= DATA FOR THIS TASK =
•••••

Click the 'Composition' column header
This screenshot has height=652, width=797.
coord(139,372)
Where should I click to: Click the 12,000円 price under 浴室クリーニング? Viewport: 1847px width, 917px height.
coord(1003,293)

•••••

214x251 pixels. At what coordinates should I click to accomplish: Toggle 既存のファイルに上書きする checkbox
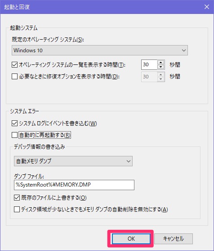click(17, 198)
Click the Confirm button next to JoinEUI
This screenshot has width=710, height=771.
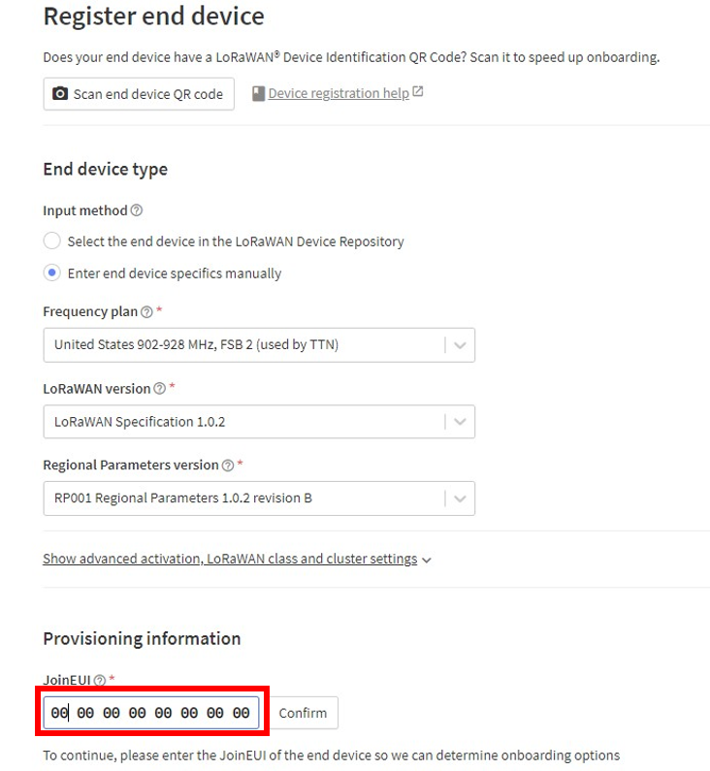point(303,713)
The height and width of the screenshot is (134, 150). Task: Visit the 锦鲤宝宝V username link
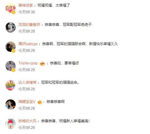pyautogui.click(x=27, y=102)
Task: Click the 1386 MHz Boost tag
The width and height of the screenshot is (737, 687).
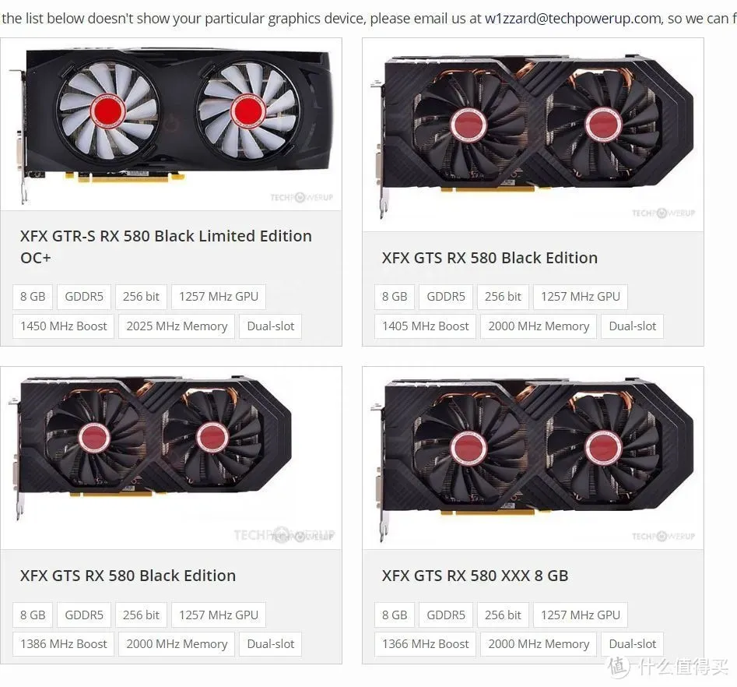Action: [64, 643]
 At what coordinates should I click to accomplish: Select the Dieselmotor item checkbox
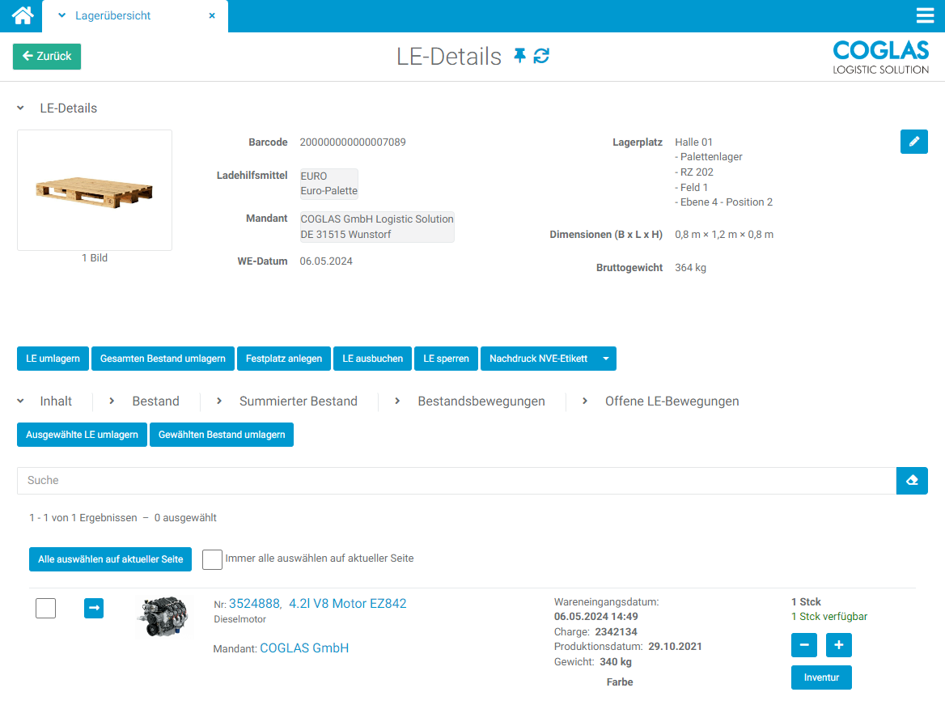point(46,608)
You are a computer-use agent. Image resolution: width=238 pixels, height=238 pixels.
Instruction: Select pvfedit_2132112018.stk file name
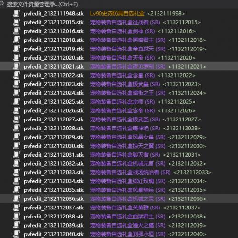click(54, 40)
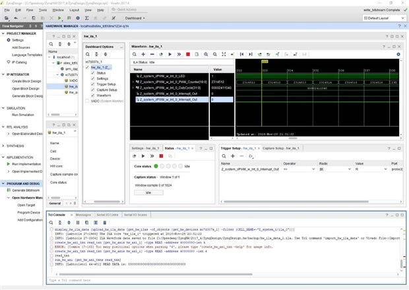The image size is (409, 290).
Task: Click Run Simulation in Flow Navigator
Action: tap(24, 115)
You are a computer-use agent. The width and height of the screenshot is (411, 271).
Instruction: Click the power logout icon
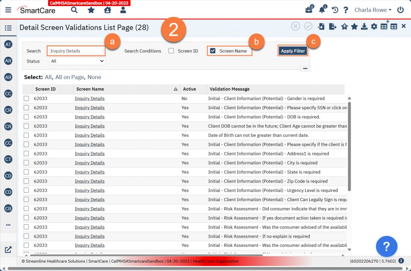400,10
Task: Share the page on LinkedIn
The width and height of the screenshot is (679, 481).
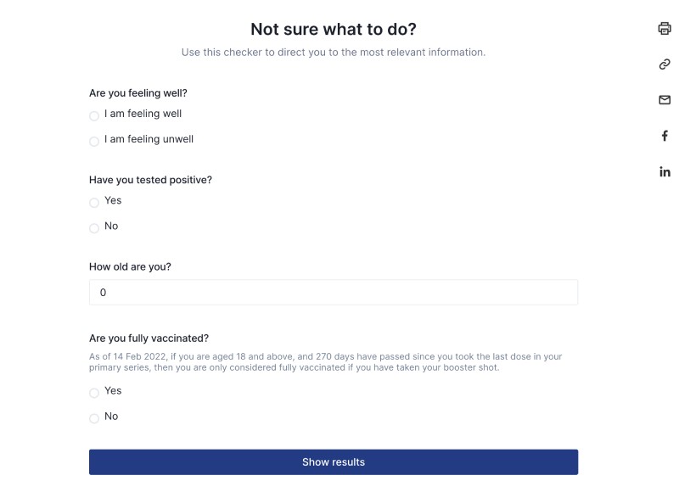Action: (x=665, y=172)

•••••

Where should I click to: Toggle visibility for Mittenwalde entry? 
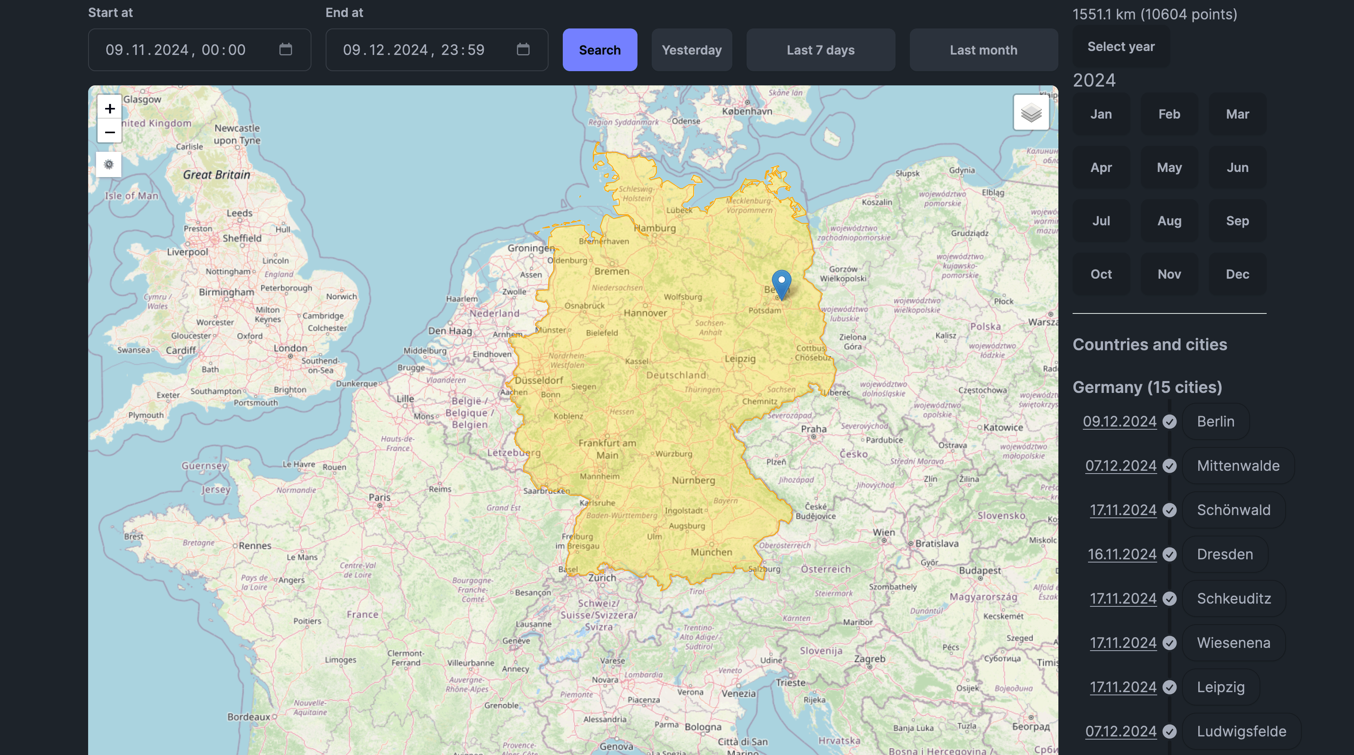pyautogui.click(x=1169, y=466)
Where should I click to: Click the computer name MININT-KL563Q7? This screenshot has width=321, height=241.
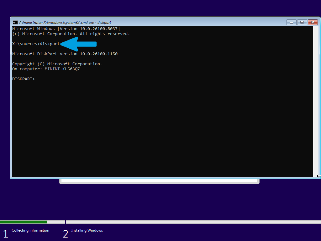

•••••

= PROBLEM TO SOLVE =
Only the lines above from the one with "Task: Click the 1386 MHz Boost tag" to the one with "You are a computer-use agent. Image" should be printed, both included and exactly as written; no picture belongs in the copy.

= RESPONSE TO THE EXERCISE =
Task: Click the 1386 MHz Boost tag
The width and height of the screenshot is (737, 687).
Action: [64, 643]
 At what coordinates should I click to accomplish: Select the Dieselmotor item checkbox
point(46,608)
You are a computer-use agent. Image resolution: width=238 pixels, height=238 pixels.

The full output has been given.